A report surfaced in February, 2010 that Questerre and Canadian Quantum had jointly announced that they had finished drilling the Gentilly #2 and testing was to begin later in the year. It was the second horizontal well drilled in the Lowlands Utica play. Talisman had been well operator. The latter had also been drilling another horizontal well, the St. Edouard #2. Drilling results on both of these wells was expected to be available by the end of February or early March, 2010. Both the Gentilly #1 and St. Edouard #1 had been single stage fracs. The later #2 wells in the series were expected to be multiple stage fracs. Testing was to settle the issue of whether these wells could produce sufficient flows of natural gas to be of commercial value. The companies were looking for production between 1.5 and 3.0 Mmcf/d to verify commercial volume.

Update #1: A press release appeared in May, 2010 by joint venture partner, Canadian Quantum, stating that Gentilly #2Hz was to be fracture stimulated in early June, 2010. Further details are also available on the Canadian Quantum wiki page.

Update #2: A later July, 2010 release, this time from Questerre, stated that completion operations had begun on the Gentilly #2Hz. Both the middle and lower intervals of the Utica shale were to be tested. The lateral runs 2,297 feet, and the completion involved a 5-stage frac. Partner Talisman Energy was to conduct the frac activities. The neighboring vertical Gentilly No. 1 was to be used for microseismic monitoring to evaluate the effectiveness of the fracs. Analysis of wells previously fraced in the area validated the finding that fracturing does not propogate beyond the Utica shale which sits almost 5,000 feet below the fresh water aquifer.

In mid-May, 2010 Questerre announced that it had spud the Fortierville #1 horizontal well located somewhere between the Gentilly #2 and St. Edouard #1A. It was to reach a total depth of 11,282 feet and have a 3,280 foot lateral drilled in the middle Utica interval. The company expected the completion to be an 8 stage frac. Results were expected during the third quarter, 2010. The release also stated that the aforementioned 3 d seismic was in the initial planning stages. Update: In July, 2010 the company announced that drilling had finished on Fortierville #1 in late June, 2010. It had been drilled to a final depth of 11,122 feet with a 3,280 foot lateral. Completion of this well had been scheduled in the fall when equipment needed by a partner was to become available.

The company announced in July, 2010 that drilling was underway on another horizontal well, the St. Gertrude #1Hz located approximately 7.5 miles southwest of Gentilly #2Hz. It was to test an unstructured area of the play fairway and be drilled to a depth of 10,827 feet with a 3,281 foot lateral. Completion was to involve an 8-stage frac to be concluded later in the year.

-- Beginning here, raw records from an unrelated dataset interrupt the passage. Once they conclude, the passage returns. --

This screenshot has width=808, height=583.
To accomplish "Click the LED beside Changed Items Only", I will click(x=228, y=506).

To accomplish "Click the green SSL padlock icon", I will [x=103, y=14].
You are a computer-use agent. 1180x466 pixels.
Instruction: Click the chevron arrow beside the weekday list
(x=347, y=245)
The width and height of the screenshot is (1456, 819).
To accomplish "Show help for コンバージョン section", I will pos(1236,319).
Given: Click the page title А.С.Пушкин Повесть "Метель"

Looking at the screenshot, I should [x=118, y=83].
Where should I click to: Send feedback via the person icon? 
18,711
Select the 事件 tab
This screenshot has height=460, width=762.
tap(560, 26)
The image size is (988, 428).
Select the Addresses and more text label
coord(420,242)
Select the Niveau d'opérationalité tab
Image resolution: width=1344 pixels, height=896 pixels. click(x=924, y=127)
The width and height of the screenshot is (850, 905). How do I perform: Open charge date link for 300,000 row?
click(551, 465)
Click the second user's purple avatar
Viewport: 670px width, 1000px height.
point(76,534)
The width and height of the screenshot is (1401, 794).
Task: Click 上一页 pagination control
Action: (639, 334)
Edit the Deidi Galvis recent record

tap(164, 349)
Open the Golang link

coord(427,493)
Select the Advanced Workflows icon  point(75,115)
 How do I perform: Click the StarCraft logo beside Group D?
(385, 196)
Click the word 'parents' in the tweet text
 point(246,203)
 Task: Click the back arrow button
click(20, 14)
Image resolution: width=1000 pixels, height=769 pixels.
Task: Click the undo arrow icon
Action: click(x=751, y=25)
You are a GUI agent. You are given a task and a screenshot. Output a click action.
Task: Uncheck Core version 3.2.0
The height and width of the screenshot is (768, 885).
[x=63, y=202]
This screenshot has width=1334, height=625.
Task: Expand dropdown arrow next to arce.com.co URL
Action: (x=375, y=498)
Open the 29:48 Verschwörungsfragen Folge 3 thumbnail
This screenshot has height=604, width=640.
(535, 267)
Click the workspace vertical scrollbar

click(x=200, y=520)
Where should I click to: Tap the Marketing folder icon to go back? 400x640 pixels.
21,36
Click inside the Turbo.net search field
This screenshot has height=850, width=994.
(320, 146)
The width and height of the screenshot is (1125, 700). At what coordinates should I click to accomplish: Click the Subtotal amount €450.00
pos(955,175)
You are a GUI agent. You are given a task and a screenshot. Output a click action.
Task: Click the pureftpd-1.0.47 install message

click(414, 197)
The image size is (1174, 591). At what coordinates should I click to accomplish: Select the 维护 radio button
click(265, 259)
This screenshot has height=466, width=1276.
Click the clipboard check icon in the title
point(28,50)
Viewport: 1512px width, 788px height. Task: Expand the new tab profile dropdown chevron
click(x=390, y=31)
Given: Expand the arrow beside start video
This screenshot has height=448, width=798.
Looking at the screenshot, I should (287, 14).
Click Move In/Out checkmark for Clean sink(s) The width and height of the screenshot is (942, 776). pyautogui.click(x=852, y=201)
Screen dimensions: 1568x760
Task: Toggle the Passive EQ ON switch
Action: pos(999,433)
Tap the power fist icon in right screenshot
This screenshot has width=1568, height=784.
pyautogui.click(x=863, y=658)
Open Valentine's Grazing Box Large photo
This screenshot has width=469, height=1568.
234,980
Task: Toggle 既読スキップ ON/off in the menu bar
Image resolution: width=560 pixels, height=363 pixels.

Questerre's St. Lawrence Lowlands leasehold consisted of roughly 833,000 gross acres located in the Utica shale fairway between Logan's line and the Yamaska growth fault. It's main joint venture partner had been Talisman Energy. Of this total, Talisman retained a 75% working interest in approximately 720,000 joint acres. Questerre held a 25% interest in this same acreage and maintained a 4-1/4% gross override on Talisman's share of production.

  • Michael Binnion is President and CEO of Questerre.
  • Anela Dido is a Questerre spokesperson.